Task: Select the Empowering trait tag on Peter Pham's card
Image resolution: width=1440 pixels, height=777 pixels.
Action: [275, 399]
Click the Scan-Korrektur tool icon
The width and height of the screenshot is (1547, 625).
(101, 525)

+++++

• _What you have to do_
Starting at the line that contains "Image resolution: width=1440", write out every line to the end of the entries, exactly as given.

• _Reply to the exercise_
Image resolution: width=1440 pixels, height=777 pixels.
Action: [275, 399]
Click the Scan-Korrektur tool icon
The width and height of the screenshot is (1547, 625).
(101, 525)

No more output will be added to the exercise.